* **ASSIGNMENT**
Count the lines in the data below that have "computer" in them, and reply with only that number.

::::::

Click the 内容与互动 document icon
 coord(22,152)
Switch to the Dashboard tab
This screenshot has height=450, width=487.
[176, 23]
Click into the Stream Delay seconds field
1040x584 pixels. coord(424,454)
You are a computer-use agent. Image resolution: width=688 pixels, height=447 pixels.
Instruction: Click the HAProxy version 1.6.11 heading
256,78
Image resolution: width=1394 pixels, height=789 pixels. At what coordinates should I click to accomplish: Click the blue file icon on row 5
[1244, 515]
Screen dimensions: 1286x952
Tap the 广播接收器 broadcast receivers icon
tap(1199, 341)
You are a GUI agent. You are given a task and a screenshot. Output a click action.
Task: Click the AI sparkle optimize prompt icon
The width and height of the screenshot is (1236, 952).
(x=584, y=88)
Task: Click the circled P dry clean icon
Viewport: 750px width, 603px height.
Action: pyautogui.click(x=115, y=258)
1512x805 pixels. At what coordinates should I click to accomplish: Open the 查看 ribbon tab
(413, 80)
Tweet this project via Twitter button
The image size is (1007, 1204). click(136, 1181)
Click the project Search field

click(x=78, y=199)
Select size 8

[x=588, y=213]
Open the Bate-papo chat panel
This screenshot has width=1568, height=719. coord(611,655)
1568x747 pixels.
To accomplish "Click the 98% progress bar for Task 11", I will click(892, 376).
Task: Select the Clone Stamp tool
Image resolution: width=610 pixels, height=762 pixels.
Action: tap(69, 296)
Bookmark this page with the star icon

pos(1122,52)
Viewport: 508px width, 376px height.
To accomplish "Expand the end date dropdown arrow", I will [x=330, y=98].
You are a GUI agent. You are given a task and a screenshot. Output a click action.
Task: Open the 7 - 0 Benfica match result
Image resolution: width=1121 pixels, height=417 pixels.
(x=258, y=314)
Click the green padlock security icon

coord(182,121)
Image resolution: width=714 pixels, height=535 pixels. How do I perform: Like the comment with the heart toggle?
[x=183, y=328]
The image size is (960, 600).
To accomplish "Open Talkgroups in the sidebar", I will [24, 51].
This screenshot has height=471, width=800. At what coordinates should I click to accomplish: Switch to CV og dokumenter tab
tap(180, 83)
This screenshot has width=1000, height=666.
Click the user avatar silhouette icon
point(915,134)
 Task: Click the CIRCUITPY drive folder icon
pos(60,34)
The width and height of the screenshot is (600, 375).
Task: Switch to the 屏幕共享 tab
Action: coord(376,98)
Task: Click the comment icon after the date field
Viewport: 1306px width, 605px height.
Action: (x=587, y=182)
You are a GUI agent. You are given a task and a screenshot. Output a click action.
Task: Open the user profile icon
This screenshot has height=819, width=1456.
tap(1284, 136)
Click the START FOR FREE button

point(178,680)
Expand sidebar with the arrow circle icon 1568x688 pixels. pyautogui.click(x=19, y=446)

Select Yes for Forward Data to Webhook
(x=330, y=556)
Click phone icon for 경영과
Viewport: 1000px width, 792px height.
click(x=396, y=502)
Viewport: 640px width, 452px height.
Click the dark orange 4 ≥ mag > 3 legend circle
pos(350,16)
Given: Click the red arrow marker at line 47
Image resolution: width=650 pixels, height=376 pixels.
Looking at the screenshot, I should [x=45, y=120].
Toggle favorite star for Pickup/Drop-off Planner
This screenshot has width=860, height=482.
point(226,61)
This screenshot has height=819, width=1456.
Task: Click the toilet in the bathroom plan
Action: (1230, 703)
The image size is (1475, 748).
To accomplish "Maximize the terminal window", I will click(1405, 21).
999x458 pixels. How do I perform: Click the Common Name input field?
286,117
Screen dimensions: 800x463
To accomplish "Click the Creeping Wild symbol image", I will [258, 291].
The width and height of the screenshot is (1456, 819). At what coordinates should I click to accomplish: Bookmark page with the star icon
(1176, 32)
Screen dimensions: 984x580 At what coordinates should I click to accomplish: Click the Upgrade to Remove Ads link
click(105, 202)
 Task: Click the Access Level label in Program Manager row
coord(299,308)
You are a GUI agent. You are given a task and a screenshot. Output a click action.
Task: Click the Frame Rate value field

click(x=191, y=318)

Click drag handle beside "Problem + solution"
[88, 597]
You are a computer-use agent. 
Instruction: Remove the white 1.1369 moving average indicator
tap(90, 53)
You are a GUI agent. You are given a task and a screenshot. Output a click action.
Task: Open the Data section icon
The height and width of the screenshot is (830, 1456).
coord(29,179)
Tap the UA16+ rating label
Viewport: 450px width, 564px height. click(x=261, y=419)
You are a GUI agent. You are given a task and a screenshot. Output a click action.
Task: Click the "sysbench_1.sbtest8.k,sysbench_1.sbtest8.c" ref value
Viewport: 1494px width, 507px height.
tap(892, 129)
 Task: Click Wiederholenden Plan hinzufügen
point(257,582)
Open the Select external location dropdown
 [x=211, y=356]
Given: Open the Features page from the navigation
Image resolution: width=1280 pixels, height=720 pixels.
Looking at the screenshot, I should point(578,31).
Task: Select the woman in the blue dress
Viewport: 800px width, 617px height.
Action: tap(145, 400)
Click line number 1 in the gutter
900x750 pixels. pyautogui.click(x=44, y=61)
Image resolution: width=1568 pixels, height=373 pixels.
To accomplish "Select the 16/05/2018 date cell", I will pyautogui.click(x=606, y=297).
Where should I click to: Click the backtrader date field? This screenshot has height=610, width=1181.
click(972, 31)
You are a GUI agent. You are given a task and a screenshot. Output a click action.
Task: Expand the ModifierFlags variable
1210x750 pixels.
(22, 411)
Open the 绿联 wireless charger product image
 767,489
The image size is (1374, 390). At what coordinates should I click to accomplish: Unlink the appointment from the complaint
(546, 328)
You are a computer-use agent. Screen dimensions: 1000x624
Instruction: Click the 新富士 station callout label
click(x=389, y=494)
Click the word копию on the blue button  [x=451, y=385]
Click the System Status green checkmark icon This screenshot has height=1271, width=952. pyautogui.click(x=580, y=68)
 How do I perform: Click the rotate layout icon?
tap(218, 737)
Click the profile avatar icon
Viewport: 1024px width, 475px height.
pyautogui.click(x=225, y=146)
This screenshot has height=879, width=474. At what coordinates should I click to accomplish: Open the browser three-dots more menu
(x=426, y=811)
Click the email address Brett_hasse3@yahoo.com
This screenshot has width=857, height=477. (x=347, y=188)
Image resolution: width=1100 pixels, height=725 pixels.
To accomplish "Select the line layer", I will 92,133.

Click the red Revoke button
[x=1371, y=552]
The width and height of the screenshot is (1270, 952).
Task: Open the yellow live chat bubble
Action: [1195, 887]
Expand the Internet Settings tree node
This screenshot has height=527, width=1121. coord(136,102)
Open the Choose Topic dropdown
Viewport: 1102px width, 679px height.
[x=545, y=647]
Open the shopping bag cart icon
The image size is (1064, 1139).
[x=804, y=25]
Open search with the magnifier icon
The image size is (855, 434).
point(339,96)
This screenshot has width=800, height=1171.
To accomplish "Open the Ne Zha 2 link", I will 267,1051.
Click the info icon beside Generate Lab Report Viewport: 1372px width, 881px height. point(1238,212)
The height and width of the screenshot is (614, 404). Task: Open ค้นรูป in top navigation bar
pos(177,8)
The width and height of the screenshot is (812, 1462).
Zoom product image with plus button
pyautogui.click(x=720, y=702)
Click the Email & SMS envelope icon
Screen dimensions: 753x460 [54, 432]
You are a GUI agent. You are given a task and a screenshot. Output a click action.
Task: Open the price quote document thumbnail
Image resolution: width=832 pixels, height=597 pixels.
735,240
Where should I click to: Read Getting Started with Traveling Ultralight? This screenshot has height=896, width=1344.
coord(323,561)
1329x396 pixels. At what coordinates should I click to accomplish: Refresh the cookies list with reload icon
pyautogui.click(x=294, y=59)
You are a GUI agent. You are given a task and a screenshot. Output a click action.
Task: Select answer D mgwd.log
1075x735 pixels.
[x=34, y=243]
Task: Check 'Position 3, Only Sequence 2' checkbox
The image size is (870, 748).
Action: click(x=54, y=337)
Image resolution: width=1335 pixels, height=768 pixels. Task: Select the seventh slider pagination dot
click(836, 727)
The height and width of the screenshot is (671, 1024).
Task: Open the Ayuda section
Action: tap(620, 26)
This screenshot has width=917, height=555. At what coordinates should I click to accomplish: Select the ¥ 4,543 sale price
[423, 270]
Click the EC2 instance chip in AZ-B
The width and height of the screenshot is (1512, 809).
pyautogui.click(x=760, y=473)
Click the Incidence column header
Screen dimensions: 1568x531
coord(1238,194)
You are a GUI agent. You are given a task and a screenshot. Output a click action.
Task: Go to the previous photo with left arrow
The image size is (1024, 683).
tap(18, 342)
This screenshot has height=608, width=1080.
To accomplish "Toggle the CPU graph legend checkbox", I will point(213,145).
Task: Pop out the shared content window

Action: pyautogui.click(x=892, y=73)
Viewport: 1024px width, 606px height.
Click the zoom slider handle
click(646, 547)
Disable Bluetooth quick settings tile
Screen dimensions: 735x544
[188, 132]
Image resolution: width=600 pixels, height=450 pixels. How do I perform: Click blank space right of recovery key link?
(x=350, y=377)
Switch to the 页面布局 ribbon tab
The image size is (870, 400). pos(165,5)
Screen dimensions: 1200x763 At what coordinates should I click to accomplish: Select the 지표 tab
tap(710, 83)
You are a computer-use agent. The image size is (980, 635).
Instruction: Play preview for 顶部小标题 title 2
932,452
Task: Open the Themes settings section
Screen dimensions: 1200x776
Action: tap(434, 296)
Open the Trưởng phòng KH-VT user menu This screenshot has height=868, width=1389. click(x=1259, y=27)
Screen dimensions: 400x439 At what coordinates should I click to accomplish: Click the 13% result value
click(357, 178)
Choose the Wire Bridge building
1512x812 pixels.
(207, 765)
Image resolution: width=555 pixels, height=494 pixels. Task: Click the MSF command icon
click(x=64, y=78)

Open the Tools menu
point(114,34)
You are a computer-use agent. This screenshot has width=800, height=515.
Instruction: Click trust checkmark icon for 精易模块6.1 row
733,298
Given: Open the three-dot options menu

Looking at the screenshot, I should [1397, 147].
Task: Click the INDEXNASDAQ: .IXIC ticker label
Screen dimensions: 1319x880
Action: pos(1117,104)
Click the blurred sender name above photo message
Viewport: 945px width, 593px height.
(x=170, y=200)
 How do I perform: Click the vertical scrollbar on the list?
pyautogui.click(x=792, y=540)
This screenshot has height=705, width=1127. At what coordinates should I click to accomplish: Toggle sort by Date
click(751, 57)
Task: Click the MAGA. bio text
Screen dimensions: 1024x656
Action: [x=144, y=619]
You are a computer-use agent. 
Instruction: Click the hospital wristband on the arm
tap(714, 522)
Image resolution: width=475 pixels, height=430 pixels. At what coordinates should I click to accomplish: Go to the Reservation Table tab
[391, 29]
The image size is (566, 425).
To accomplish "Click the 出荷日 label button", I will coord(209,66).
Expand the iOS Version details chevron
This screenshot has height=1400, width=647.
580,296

::::::

* **RESULT BELOW**
6